I had a very productive day. Re-did my room. It looks pretty awesome. :)
Today the plan is to stay in bed, and not talk to anyone. My heart hurts, and I just have no desire to feel anymore pain. I'm so sick of everything being messed up. My life is ridiculous, and I don't understand why I have to be the one of the ones to suffer. I just don't get it. And I'm just so close to like, really self destructive tendencies and it's bad. Really bad. And I just don't even know what to do anymore.
I hate myself. Officially. Hate. I can't stand myself right now. I really can't.
Apparently I also had to do with Josue's suicide. Im glad people are finally letting me know how they really feel.
Apparently I'm a selfish bitch. I thought friends were supposed to be supportive, even when you screwed up, but I guess not. I seriously hate myself right now and want to throw up.

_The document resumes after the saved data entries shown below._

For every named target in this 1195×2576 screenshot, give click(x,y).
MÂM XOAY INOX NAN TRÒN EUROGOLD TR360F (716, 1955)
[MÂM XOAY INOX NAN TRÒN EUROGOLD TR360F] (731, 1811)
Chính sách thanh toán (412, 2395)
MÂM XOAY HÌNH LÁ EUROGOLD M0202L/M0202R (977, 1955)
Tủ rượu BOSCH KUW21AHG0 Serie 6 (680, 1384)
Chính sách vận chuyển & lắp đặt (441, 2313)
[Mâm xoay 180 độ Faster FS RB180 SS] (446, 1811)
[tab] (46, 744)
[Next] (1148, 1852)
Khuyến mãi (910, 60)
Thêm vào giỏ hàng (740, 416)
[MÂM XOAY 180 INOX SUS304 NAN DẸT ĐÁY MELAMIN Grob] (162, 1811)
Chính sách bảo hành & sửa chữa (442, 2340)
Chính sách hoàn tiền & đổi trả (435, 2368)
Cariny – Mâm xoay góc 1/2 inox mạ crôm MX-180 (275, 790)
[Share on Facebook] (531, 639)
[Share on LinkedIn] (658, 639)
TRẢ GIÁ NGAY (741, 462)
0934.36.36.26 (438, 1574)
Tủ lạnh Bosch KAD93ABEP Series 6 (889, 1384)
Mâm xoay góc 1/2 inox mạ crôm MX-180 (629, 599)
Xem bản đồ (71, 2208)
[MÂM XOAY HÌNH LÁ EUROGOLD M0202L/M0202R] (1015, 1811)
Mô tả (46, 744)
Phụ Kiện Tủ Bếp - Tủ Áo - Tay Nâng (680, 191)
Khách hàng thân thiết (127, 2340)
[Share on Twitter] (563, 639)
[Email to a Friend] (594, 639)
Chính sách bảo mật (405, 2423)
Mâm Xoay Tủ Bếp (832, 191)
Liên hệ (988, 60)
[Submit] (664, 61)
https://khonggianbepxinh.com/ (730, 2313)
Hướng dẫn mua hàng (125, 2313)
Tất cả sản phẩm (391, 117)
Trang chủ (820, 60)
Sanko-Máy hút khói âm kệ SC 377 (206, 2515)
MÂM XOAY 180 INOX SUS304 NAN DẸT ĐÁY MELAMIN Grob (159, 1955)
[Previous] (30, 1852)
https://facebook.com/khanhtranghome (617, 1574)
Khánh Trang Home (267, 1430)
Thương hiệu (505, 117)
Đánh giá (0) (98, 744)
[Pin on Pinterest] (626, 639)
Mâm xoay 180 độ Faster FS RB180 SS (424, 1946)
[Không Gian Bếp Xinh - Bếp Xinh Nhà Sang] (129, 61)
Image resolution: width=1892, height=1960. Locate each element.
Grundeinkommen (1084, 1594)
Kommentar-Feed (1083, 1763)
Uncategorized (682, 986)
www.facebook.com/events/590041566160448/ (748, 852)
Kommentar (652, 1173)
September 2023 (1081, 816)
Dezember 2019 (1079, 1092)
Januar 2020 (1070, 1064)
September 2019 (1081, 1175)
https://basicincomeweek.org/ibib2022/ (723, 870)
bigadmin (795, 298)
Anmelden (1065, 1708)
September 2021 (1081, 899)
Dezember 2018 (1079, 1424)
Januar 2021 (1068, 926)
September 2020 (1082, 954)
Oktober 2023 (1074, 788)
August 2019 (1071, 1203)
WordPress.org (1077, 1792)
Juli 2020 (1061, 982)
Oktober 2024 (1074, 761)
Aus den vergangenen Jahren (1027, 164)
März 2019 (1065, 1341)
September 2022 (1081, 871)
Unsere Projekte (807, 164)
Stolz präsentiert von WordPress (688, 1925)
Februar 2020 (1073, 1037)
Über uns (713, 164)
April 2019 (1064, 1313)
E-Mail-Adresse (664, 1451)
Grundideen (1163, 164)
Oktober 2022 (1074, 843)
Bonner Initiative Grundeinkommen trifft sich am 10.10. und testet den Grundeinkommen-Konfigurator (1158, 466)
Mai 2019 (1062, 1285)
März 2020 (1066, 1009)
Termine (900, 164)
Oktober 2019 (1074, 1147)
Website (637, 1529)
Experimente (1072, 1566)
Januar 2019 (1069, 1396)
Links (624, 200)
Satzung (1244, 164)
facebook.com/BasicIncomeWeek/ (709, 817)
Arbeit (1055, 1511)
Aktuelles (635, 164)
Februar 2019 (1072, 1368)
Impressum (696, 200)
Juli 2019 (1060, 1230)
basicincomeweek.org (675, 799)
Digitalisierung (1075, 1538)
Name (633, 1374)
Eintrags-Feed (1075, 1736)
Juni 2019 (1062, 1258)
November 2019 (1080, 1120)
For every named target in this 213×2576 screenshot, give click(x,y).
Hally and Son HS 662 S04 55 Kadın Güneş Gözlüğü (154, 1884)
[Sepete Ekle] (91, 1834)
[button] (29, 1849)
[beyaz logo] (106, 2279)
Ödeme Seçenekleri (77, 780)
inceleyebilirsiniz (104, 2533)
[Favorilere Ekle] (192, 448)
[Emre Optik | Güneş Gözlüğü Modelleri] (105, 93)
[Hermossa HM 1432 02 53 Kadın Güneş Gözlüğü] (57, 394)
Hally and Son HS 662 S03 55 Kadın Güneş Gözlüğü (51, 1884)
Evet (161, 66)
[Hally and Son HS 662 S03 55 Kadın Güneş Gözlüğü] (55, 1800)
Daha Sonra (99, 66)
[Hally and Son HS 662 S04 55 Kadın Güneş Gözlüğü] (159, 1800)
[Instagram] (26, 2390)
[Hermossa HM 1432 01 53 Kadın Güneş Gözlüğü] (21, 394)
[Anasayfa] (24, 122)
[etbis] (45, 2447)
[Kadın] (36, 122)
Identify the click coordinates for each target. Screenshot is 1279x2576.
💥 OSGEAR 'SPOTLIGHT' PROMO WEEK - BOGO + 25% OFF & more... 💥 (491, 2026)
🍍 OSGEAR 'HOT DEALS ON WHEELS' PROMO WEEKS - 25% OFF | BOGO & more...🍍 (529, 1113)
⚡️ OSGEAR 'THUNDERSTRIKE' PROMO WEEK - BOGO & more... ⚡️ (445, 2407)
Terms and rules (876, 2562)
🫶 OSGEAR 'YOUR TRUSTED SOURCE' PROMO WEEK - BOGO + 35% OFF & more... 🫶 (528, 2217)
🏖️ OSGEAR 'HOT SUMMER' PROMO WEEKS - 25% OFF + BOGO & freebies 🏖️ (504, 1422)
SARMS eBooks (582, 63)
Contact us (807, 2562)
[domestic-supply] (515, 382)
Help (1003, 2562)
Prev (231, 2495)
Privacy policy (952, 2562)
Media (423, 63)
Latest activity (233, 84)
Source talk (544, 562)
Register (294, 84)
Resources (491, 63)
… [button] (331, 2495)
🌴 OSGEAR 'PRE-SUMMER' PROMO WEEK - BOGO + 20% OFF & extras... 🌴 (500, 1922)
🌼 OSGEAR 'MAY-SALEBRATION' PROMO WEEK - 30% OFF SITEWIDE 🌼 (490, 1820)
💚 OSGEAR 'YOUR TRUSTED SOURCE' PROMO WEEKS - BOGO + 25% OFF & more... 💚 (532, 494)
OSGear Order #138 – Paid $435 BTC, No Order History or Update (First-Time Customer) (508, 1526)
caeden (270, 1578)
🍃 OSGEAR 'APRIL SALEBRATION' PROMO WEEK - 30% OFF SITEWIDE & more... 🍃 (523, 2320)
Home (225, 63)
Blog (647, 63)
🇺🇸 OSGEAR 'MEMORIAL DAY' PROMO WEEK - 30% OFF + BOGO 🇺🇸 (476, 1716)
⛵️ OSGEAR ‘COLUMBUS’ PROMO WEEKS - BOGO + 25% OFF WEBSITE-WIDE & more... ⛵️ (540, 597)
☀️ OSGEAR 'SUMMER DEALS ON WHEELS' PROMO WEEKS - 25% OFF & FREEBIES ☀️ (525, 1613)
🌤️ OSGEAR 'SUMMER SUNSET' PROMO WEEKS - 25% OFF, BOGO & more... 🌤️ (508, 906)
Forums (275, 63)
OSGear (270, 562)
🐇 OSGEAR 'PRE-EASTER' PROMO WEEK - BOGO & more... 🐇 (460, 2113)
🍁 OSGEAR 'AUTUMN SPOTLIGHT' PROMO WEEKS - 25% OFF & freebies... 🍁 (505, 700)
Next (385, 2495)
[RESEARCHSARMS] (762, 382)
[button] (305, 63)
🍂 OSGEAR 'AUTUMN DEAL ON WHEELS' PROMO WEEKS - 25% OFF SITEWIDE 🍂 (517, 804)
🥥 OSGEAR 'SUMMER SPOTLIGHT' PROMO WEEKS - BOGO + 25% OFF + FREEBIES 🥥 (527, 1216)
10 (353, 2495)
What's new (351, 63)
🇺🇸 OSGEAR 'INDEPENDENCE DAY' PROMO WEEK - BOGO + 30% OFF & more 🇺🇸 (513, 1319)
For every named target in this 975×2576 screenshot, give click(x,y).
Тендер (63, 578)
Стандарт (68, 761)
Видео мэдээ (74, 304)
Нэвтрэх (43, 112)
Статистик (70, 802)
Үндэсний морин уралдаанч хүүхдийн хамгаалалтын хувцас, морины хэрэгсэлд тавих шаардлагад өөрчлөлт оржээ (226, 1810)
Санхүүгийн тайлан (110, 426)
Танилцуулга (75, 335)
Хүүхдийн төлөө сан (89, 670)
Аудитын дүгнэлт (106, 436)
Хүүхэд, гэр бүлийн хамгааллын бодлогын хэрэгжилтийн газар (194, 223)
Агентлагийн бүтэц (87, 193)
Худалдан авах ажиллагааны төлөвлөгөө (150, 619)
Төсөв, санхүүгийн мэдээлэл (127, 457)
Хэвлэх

I hate those days when you wake up thinking that it's going to be one way and then something happens and completely flips it around and you're left feeling completely lost and overwhelmed.

Tuesday, March 1, 2011

Had Red Lobster for dinner. It was good, as always. Other than that the day was pretty dull. May go over to Wally's later so my Grandma can meet her. Just waiting for her to text me..
They found the letters that I wrote to Josue back when we first got together. I'm so happy. I thought that they would never find them.